▶ _Enunciado_:
Responda com base no texto sobre proibição e educação.
1. O que aconteceu com a filha que nunca come "porcaria" depois de um aniversário?
2. Onde foi o "after" da festa do filho adolescente da velha amiga?
3. Qual direito a autora diz defender?

▶ _Texto_:
%%

O quanto a proibição pode ser a desencadeadora de determinados comportamentos inadequados. Já paraste pra pensar nisso? Pois eu tenho pensado bastante.
Dia desses, uma mãe veio me comentar que sua filha, que nunca come "porcaria", teve uma espécie de intoxicação alimentar após um aniversário, por ter se empanturrado de doces. Uma velha amiga me contou, anos atrás, toda preocupada, que seu filho adolescente, que nunca dava problema (aliás, já me falou isso com certa desconfiança, como se houvesse algo errado em um adolescente que não dá trabalho), tinha ido a uma festa cujo "after" havia sido no hospital, tomando glicose. Ela me dizia algo como "logo na nossa família, onde álcool é assunto proibido e não entra nem nas festas de final de ano!".
Talvez esse seja o problema de muitas famílias mundo afora: a proibição veemente. Calma! Não estou fazendo apologia ao excesso de gordura, corantes, conservantes e álcool. Mas estou defendendo, sim, o direito legítimo à educação. E educação não necessita ser formalizada. Aliás, o ato de educar deveria fazer parte da rotina, do dia a dia, porque é nesses momentos que questões importantes vêm à tona e merecem ser discutidas.

%%

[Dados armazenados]

%%

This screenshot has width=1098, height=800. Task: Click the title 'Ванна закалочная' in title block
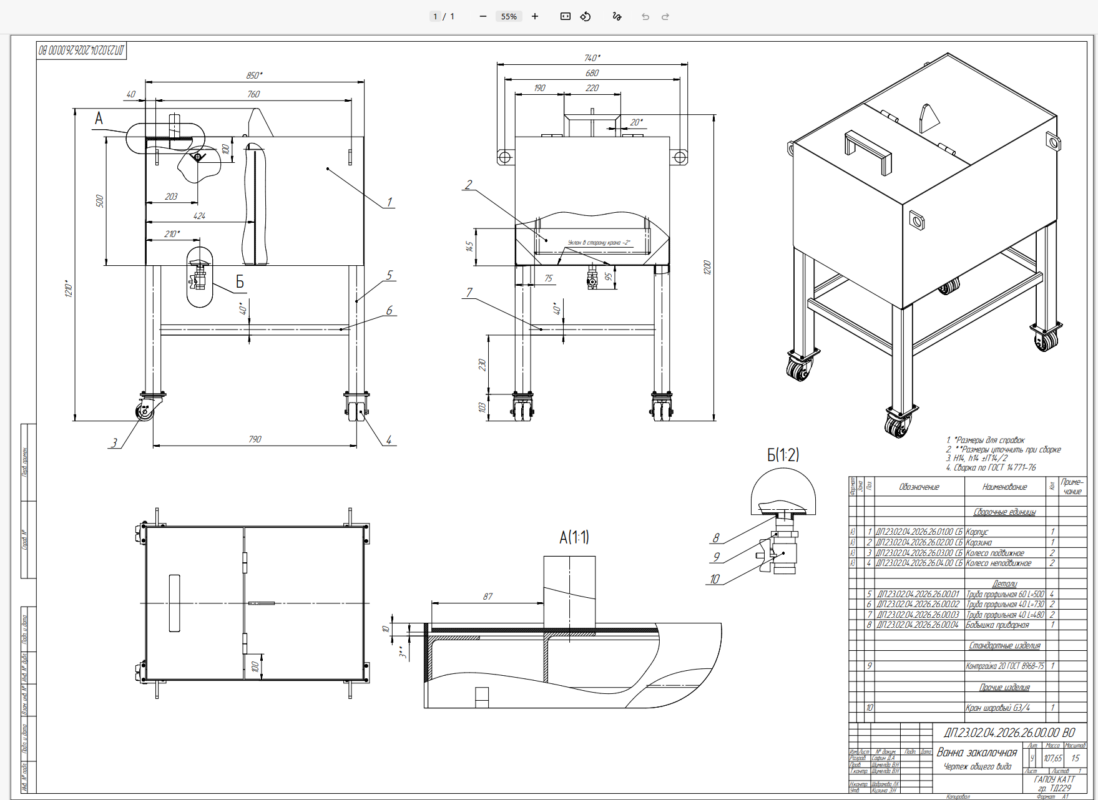(977, 752)
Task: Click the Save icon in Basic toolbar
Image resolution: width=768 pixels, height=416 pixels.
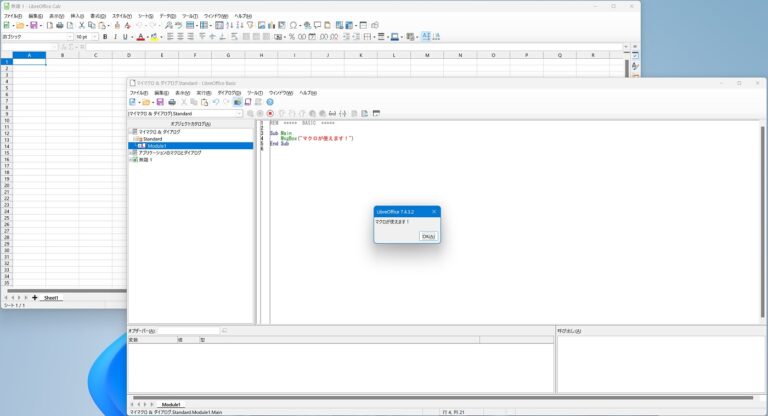Action: (159, 102)
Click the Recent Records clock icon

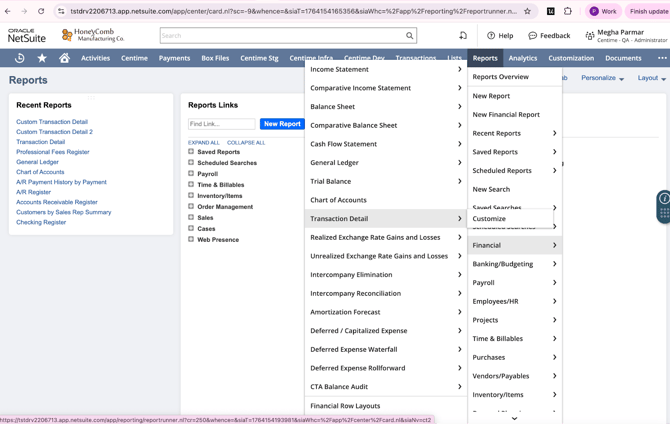coord(19,58)
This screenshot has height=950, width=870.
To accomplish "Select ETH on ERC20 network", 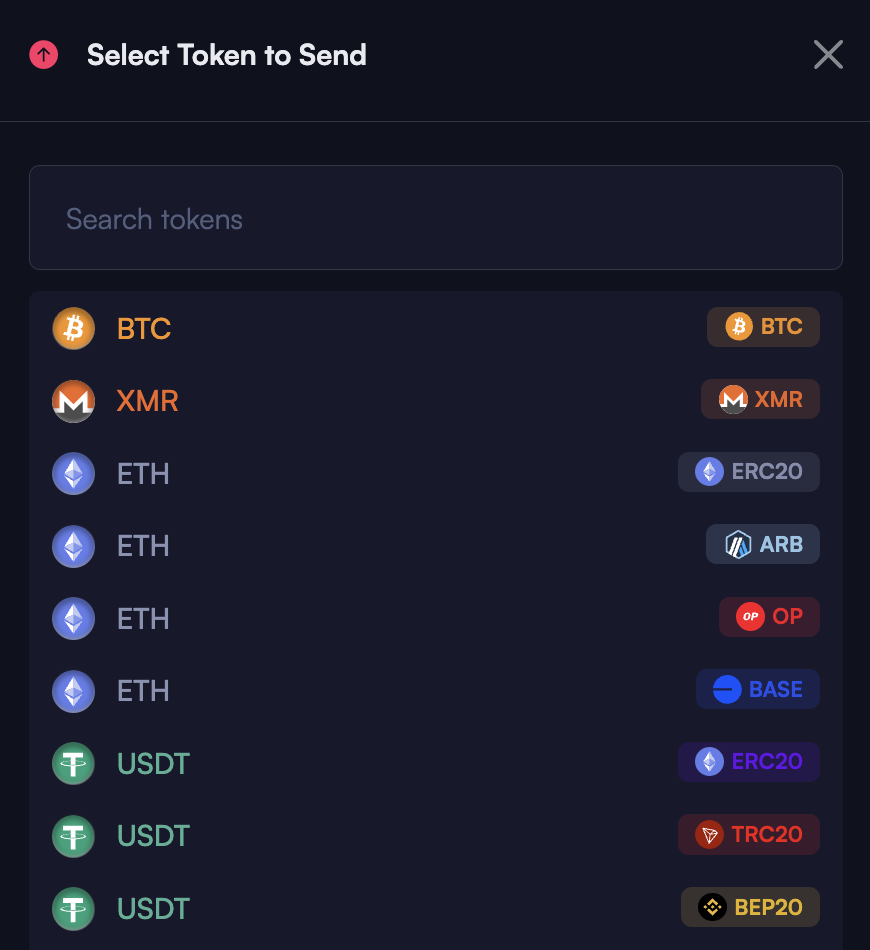I will pyautogui.click(x=143, y=473).
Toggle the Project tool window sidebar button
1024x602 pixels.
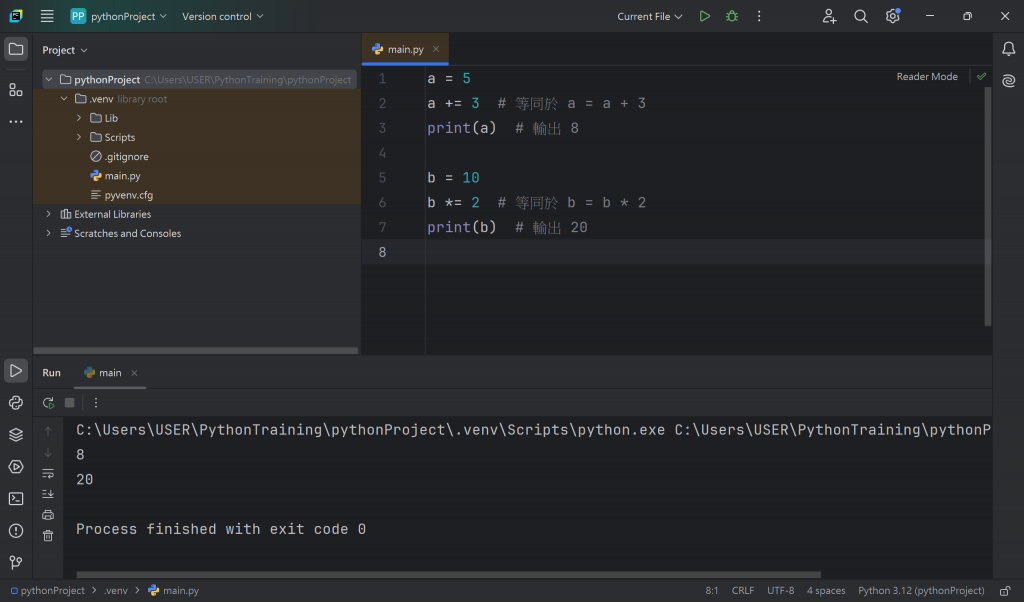[x=16, y=49]
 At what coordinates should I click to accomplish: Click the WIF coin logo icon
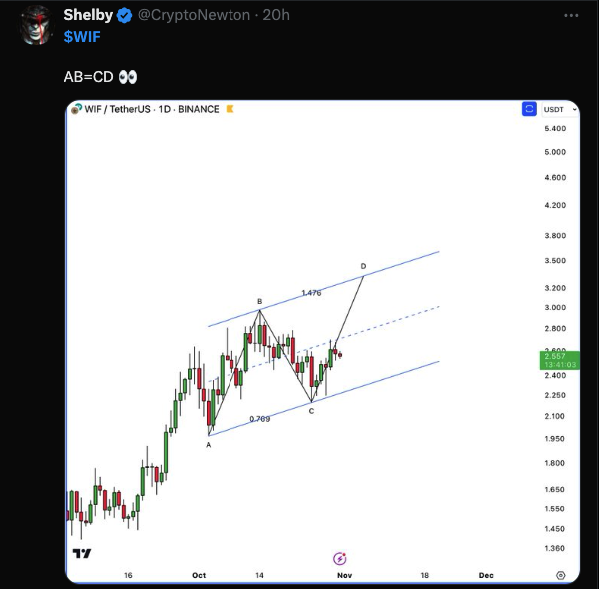(76, 109)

%%

▶ _Resposta_:
1. Teve uma espécie de intoxicação alimentar por ter se empanturrado de doces.
2. No hospital, tomando glicose.
3. O direito legítimo à educação.